LA MATEMÁTICA COMO PRETEXTO CINEMATOGRÁFICO


    El cine es profundamente paradójico. En principio resulta ser una gran mentira. (La idea –creo– es de Borges. No estoy seguro. Me gustaría tener buena memoria... o más disciplina.)  Pero la bondad que podamos reconocer del cine, radica en su capacidad para hacernos cómplices de la mentira de la que nos hace víctimas. Una de la razones que nos puede llevar a decir de una película que “es mala”, es nuestra propia negativa a aceptar la historia contada como creíble; para descalificar una película usamos como argumento la no aceptación de la mentira implícita en las líneas de texto que presenciamos transfiguradas en imágenes. Fácil colegir de la necesidad de complicidad el disfrute de la identificación, razón por la cual se hace placentera cualquier cosa del cine que podamos asumir como reflejo de nosotros mismos; lo que, por supuesto, incluye el ejercicio profesional individual como argumento cinematográfico;  más todavía si se trata de un ejercicio profesional que buena cantidad de personas consideran esotérico o destinado a élites, como el ejercicio científico y, en particular, el matemático.

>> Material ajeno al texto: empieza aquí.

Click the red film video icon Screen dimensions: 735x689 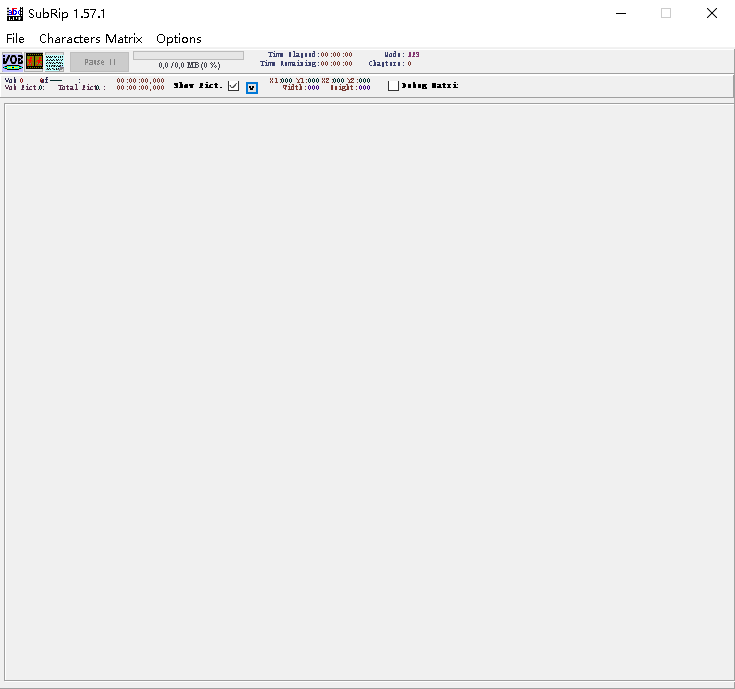(34, 62)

    La divulgación matemática se mueve en una corriente de doble valoración pública. Mientras una tendencia sacralizadora le aleja de los “mortales comunes” y desmotiva su lectura, posiblemente esa misma sacralización sea la responsable de éxitos editoriales como El hombre que calculaba, cuyos acertijos llevan década tras década maravillando a antiguos y nuevos adeptos. Los años recientes presencian un surgimiento de la curiosidad matemática que ha dado éxito a buena cantidad de nuevos títulos como El diablo de los números, El tío Petros y la conjetura de Goldbach, El teorema del loro, Crímenes imperceptibles, entre muchos otros. Los temas ya se están haciendo algo repetitivos, pero a fuerza de numerosos todavía dan ocasión para ser convertidos en argumentos.

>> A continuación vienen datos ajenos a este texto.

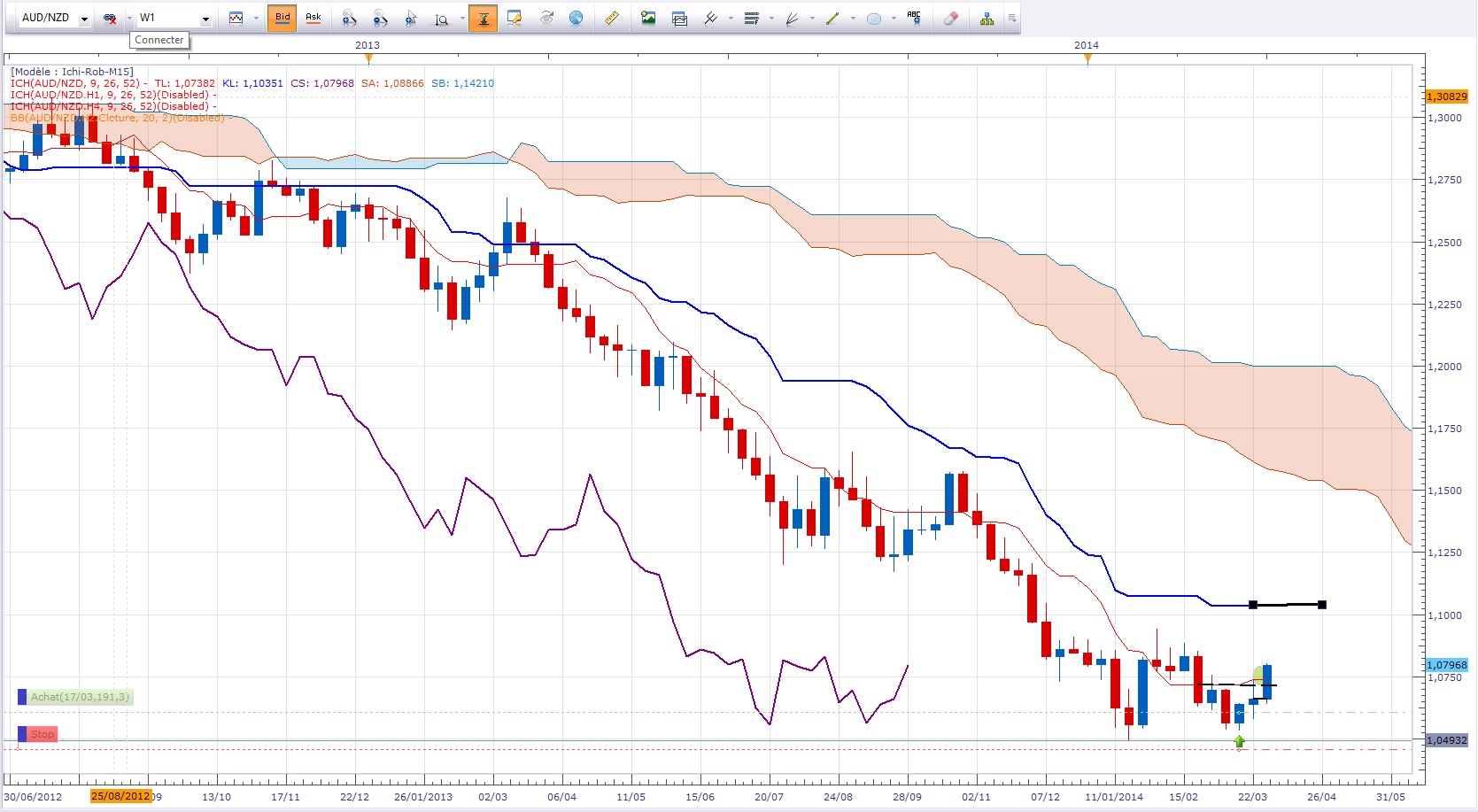The height and width of the screenshot is (812, 1478).
Task: Click the 25/08/2012 highlighted date marker
Action: (x=120, y=796)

    Si se comienza por la literatura es inevitable (así lo quiso el siglo XX) terminar en el cine. (¿Alguien me puede nombrar una obra clásica que no haya sido explorada –con mayor o menor éxito, no importa– para su exposición en celuloide?)  Pero dado que toda película plantea un conflicto y los conflictos involucran a seres humanos (o humanizados, también), son entonces las diferencias de carácter la esencia de cualquier línea argumental. El estereotipo quiere para el científico adjetivos como desabrido, taciturno, insustancial, rutinario, anodino, insulso. ¿Cómo obtener de esos adjetivos sustancia para el conflicto? Se podrían ensayar varias fórmulas. Una de ellas es el mentís, la enérgica desvalorización del estereotipo, el contraejemplo vital que contradiga expectativas masivas. Otra posibilidad es su admisión, junto a la constatación de que la variedad humana no siempre acepta pasivamente las diferencias y eso es una fuente de conflicto.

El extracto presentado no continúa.